→ **Work order**: Copy all the lines of the listing below exactly. Skip the images.

--- Input material Enclosed Below ---

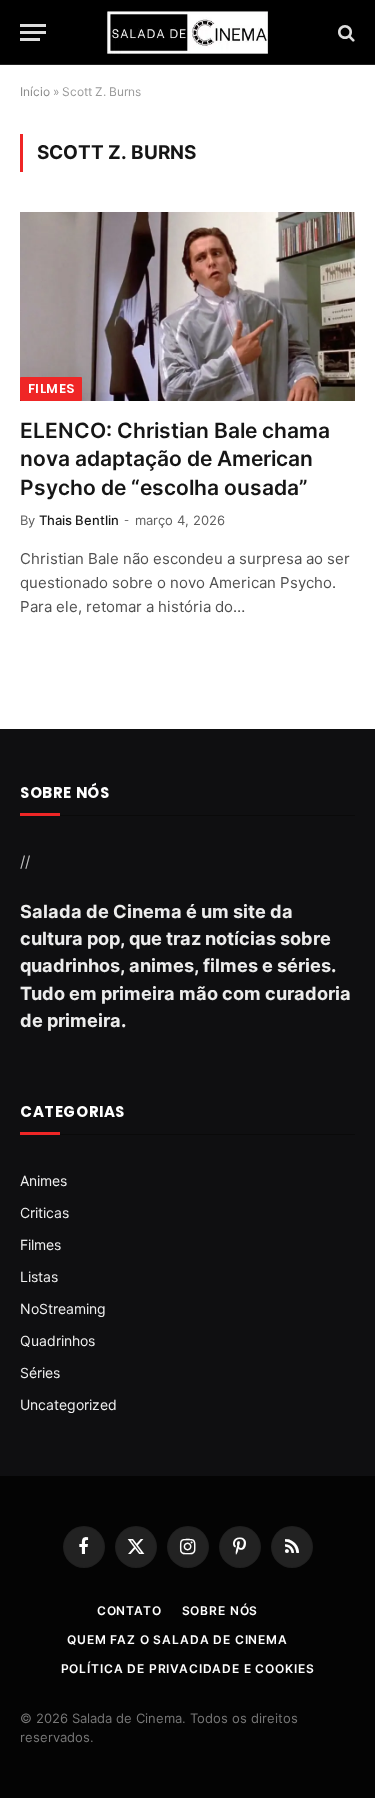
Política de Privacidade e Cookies (188, 1668)
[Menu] (33, 32)
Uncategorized (68, 1404)
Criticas (44, 1212)
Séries (40, 1372)
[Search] (344, 32)
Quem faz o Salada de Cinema (177, 1639)
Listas (39, 1276)
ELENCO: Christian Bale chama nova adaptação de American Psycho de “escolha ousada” (175, 459)
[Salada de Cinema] (188, 32)
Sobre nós (220, 1610)
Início (35, 91)
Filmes (51, 388)
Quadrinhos (57, 1340)
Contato (129, 1610)
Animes (43, 1180)
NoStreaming (63, 1308)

--- End of Enclosed Input material ---

→ **Output of the exercise**:
Política de Privacidade e Cookies (188, 1668)
[Menu] (33, 32)
Uncategorized (68, 1404)
Criticas (44, 1212)
Séries (40, 1372)
[Search] (344, 32)
Quem faz o Salada de Cinema (177, 1639)
Listas (39, 1276)
ELENCO: Christian Bale chama nova adaptação de American Psycho de “escolha ousada” (175, 459)
[Salada de Cinema] (188, 32)
Sobre nós (220, 1610)
Início (35, 91)
Filmes (51, 388)
Quadrinhos (57, 1340)
Contato (129, 1610)
Animes (43, 1180)
NoStreaming (63, 1308)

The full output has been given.